The themes of Project $1M at the midpoint of this year are largely the same as they have been thus far this year. Technology stocks are once again ‘smoking it.’ Alibaba, MercadoLibre (MELI), Google (GOOG) (NASDAQ:GOOGL), Facebook (FB), Priceline and Amazon (AMZN) have all recorded outstanding returns. To be candid, that’s partially due to the inherent earnings power of these businesses and partly due to large increases in market multiples.
After being pounded through the latter half of 2016, these stocks have roared back to life in early 2017. I personally don’t intend to buy any more of my existing holdings at these levels. In most cases, it would take a drop of at least 20% to get me interested again. That being said, I see no reason to sell off anything because these are all high-quality franchises.
After almost a year or so of slumber, Celgene (CELG) appears to have magically roared back to life in the last quarter. I had by and large been ignoring Celgene as a contributor in the portfolio, so poor was its performance, and since then it has put on an almost 25% return overnight! There are a few stinkers in the mix here to be sure; however, the good news here is that they were relatively smaller bets that didn’t have a significant a drag on the performance of the portfolio.
Disciplined Future Buying
As mentioned, I’m looking to top up positions when they fall by 20% or more. To take much of the guesswork out of this, I’ve written out of the money, long-dated puts for many of my positions at prices which are 30% less than prices that I’d considered fair value.
Of course, given the torrid rise of the markets upward, these puts have now substantially appreciated in price to the point where I will likely be considering closing some of these out, particularly if markets continue a steady ascent.
However, I don’t intend to come into the markets and buy. I want to be put stock by people keen to get rid of it at prices I consider attractive. As prices continue to go higher and higher, I’m reviewing these put positions carefully to assess my exposure, as each day brings us closer to an inevitable 20% market correction, which will frankly be a good thing to bring some balance.
I’m not looking to sell anything in the medium term, irrespective of price, provided my businesses continue to maintain their structural advantages.
Thus to that end, I can happily enjoy the rest of the summer, hit the beach and wait things out.
Future Performance expectations
I expect that while 2017 will finish out in strongly positive territory, 2018 will bring back some return to normalcy, with marginal or perhaps slightly negative growth. Future performance of Project $1M will be largely driven by the performance of Priceline, MasterCard (MA) and Visa (V), which are the fund's largest holdings. This will be closely followed by a clutch of other stars including Alphabet, Celgene, Mercadolibre, Amazon and Alibaba.

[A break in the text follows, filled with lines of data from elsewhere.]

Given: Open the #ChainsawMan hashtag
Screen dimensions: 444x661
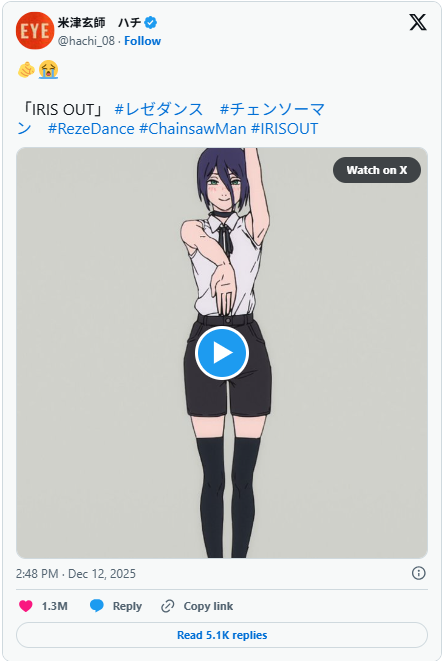Looking at the screenshot, I should pos(193,129).
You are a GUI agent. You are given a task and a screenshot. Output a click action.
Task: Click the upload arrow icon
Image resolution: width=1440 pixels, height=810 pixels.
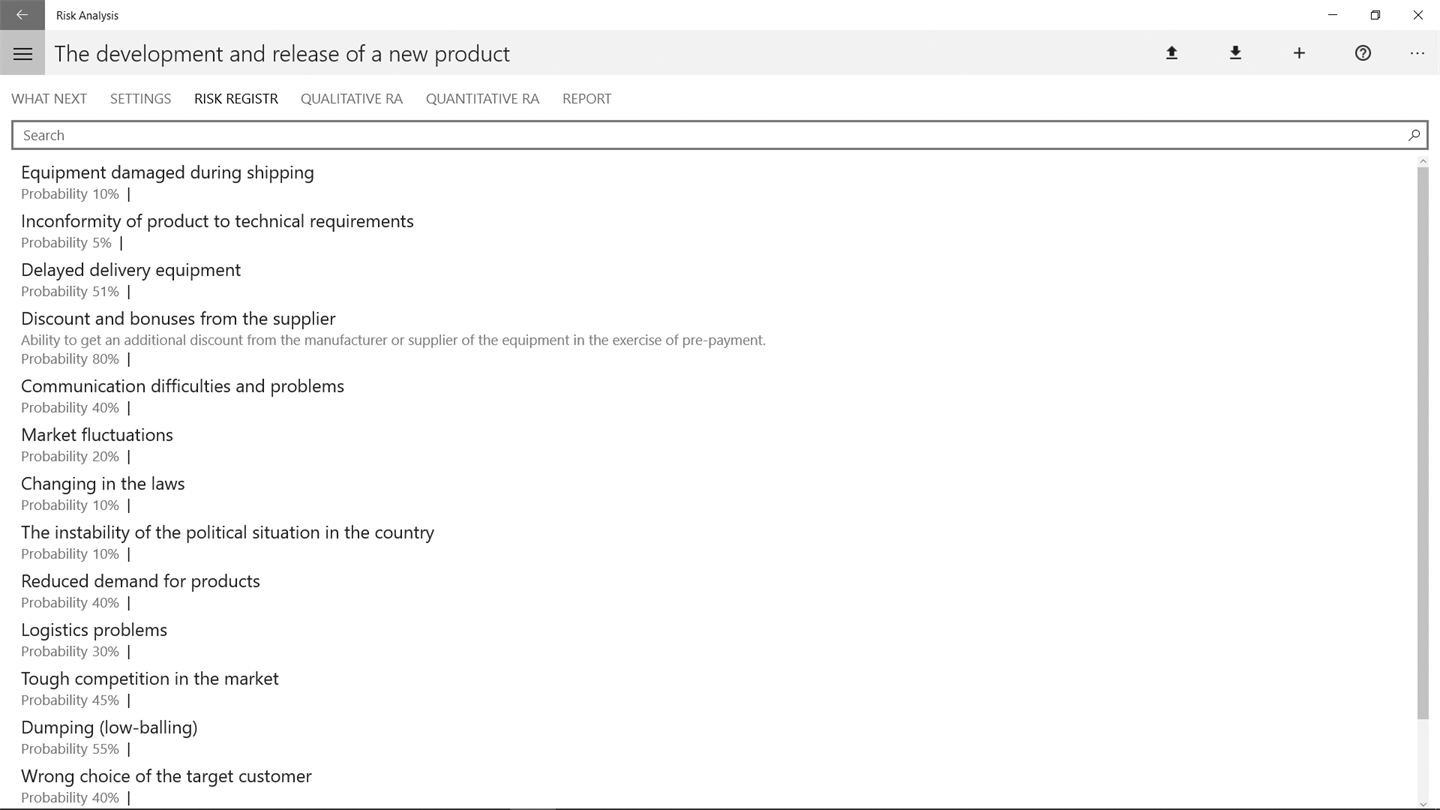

I’ve got no doubt most of these will continue to outperform the broader market because they are high quality. Yet there is only so much that their market multiples can be inflated even with stellar earnings growth.
I’ll be back sometime late fall with what is hopefully a positive note at the end of the second anniversary for Project $1M.
Disclosure: I am/we are long CELG.
I wrote this article myself, and it expresses my own opinions. I am not receiving compensation for it (other than from Seeking Alpha). I have no business relationship with any company whose stock is mentioned in this article.